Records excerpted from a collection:
——

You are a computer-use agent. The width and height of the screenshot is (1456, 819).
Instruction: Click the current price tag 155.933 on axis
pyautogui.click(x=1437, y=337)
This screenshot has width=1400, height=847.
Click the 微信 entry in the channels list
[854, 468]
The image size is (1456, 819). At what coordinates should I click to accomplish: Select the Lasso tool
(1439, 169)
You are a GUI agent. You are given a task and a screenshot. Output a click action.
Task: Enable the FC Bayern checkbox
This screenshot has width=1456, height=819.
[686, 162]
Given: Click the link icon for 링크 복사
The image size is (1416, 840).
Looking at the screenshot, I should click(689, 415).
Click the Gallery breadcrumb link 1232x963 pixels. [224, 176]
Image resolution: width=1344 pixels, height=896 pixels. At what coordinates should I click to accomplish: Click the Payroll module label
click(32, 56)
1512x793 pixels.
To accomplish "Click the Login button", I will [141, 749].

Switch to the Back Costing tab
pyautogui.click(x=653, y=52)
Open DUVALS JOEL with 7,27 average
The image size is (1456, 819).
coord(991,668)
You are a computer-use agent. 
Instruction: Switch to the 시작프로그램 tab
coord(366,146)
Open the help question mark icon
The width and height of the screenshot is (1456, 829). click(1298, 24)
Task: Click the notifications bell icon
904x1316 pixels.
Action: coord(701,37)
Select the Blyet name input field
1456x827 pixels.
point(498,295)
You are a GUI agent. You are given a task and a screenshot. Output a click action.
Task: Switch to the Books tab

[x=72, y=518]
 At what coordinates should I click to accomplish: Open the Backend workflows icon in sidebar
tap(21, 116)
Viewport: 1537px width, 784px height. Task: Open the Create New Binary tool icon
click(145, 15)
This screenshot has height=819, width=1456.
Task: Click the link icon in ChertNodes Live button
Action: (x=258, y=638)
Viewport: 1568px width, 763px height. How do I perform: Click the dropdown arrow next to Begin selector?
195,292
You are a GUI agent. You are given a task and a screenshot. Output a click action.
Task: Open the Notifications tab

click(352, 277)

——

◆ **What the task requires**
Every entry must be set down again exactly as it reads.

◆ **Task solution**
You are a computer-use agent. The width and height of the screenshot is (1456, 819).
Instruction: Click the current price tag 155.933 on axis
pyautogui.click(x=1437, y=337)
This screenshot has width=1400, height=847.
Click the 微信 entry in the channels list
[854, 468]
The image size is (1456, 819). At what coordinates should I click to accomplish: Select the Lasso tool
(1439, 169)
You are a GUI agent. You are given a task and a screenshot. Output a click action.
Task: Enable the FC Bayern checkbox
This screenshot has width=1456, height=819.
[686, 162]
Given: Click the link icon for 링크 복사
The image size is (1416, 840).
Looking at the screenshot, I should click(689, 415).
Click the Gallery breadcrumb link 1232x963 pixels. [224, 176]
Image resolution: width=1344 pixels, height=896 pixels. At what coordinates should I click to accomplish: Click the Payroll module label
click(32, 56)
1512x793 pixels.
To accomplish "Click the Login button", I will [141, 749].

Switch to the Back Costing tab
pyautogui.click(x=653, y=52)
Open DUVALS JOEL with 7,27 average
The image size is (1456, 819).
coord(991,668)
You are a computer-use agent. 
Instruction: Switch to the 시작프로그램 tab
coord(366,146)
Open the help question mark icon
The width and height of the screenshot is (1456, 829). click(1298, 24)
Task: Click the notifications bell icon
904x1316 pixels.
Action: coord(701,37)
Select the Blyet name input field
1456x827 pixels.
point(498,295)
You are a GUI agent. You are given a task and a screenshot. Output a click action.
Task: Switch to the Books tab

[x=72, y=518]
 At what coordinates should I click to accomplish: Open the Backend workflows icon in sidebar
tap(21, 116)
Viewport: 1537px width, 784px height. Task: Open the Create New Binary tool icon
click(145, 15)
This screenshot has height=819, width=1456.
Task: Click the link icon in ChertNodes Live button
Action: (x=258, y=638)
Viewport: 1568px width, 763px height. How do I perform: Click the dropdown arrow next to Begin selector?
195,292
You are a GUI agent. You are given a task and a screenshot. Output a click action.
Task: Open the Notifications tab

click(352, 277)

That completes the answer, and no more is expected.